I had to take a step, look around, take another step, look around so I could make some progress. I was too embarrassed and scared to ask anyone where the subway was, because well, not to dis myself but I was a mess. And so it was, that I had to pee! Great! It was like 4 AM Sunday night/Monday morning, nothing was open. I found a car lot and unburdened my self on the wall (civilized right?) Ooo look there's my subway! So I finally get the train back to Brooklyn. (I'd just moved there so I was still a little skeptical about any stops other than my own).

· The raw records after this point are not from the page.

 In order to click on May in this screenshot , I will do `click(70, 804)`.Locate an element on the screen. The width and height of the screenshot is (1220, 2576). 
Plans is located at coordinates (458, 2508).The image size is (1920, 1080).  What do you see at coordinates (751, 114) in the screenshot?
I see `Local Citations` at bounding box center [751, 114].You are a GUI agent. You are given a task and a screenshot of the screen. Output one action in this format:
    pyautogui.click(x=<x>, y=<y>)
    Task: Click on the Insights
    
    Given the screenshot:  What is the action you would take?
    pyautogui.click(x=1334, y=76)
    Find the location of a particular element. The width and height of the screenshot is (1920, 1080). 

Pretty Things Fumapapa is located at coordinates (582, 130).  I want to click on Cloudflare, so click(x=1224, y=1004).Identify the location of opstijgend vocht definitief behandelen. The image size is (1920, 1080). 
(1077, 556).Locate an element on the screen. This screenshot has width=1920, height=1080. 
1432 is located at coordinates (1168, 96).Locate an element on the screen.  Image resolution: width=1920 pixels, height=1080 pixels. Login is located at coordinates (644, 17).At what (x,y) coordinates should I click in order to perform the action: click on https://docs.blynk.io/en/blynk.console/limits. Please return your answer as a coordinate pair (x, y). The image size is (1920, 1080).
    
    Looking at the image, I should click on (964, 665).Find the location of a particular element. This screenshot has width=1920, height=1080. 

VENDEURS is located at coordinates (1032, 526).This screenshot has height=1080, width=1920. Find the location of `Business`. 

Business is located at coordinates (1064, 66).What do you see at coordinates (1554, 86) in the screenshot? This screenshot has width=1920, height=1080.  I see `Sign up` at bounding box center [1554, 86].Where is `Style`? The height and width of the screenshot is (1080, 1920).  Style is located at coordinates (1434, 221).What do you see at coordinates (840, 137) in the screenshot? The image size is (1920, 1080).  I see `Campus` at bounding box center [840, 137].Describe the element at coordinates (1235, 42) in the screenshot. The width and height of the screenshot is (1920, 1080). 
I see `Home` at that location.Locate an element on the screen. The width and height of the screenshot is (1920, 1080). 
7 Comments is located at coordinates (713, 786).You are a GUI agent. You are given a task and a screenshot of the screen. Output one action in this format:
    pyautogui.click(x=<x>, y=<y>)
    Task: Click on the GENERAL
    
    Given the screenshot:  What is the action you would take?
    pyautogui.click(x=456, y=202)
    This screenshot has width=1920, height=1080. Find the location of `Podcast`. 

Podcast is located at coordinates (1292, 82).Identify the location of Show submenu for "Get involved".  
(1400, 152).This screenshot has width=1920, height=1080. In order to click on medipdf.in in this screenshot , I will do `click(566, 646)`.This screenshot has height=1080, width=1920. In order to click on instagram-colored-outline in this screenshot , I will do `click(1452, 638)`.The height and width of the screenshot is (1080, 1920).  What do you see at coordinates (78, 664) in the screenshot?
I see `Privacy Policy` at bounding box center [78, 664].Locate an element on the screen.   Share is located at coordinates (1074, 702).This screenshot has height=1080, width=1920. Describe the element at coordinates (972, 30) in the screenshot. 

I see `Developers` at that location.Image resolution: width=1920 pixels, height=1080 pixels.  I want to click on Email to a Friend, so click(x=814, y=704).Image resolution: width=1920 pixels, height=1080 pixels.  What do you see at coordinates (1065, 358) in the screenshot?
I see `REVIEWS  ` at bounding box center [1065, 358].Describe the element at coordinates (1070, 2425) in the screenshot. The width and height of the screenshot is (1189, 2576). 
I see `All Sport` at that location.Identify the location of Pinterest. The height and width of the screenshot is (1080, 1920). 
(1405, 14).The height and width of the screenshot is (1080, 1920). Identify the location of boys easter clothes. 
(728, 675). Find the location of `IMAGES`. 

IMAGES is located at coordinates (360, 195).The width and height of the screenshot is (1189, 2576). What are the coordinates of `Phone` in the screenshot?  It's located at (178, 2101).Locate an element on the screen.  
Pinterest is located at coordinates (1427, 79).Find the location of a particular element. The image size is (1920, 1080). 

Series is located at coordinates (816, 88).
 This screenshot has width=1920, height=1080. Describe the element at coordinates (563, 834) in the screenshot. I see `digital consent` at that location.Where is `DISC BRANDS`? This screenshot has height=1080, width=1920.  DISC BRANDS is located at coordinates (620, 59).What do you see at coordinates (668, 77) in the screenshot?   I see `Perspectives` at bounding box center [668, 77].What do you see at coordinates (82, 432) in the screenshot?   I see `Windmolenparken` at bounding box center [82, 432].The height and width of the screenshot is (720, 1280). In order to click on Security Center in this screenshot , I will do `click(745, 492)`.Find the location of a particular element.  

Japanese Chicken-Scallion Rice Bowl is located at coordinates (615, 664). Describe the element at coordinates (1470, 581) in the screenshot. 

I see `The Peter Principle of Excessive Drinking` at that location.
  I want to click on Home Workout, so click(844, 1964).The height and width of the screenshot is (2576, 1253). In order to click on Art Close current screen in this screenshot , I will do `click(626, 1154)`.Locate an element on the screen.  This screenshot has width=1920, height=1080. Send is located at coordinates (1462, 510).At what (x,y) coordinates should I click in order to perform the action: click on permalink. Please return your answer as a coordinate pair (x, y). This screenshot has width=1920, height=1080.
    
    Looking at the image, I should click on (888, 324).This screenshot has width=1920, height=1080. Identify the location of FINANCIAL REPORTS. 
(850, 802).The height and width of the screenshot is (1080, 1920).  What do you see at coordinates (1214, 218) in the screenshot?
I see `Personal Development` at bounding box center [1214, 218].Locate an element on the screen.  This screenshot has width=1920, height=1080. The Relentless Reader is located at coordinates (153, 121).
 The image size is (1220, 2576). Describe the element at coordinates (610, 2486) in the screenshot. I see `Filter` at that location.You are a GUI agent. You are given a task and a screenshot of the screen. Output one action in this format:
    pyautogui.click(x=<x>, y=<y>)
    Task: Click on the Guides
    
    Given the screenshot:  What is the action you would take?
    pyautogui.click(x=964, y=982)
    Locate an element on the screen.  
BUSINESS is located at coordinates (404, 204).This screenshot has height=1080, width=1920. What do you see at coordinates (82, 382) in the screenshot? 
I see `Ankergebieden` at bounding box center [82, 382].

The train is crossing the Manhattan Bridge and the strongest Gotta-Shit-NOW-and-it's-gonna-be-liquid sensation comes over me. I'm doubling over in pain and doing LAMAS breathing exercises to keep the stopper on what I know is going to be the grossest experience of my life. I hold it for a couple stops, but I'm so frightened that my intestines are going to bust internally that I hop off the Subway at some unknown stop which looks very abandoned and the kind of place a mugging could occur. The train pulls away and I just think "well, here goes crap down my legs and in my pants, so I lean against the wall beside a trash can and let loose the loudest fart in the world. I'm not lying, it echoed! Good thing I'm alone and what a relief it wasn't drizzly doo-doo! But wait....there's laughter. I look on the other side of the trash can and there are Harry and Henrietta Homeless making out and laughing at me! Well, I'm way sick now and don't even bother telling them to get a job.

I catch the next train home and barely make it before the REAL shit comes. I called in sick and laid in bed for two days except to go potty. My boss was concerned by my sudden and violent "flu", but what was I going to say "Oh I can't come in cuz Corona's coming out my ass?" Whatever was in that brownie really confused my internal signalling systems! For Real!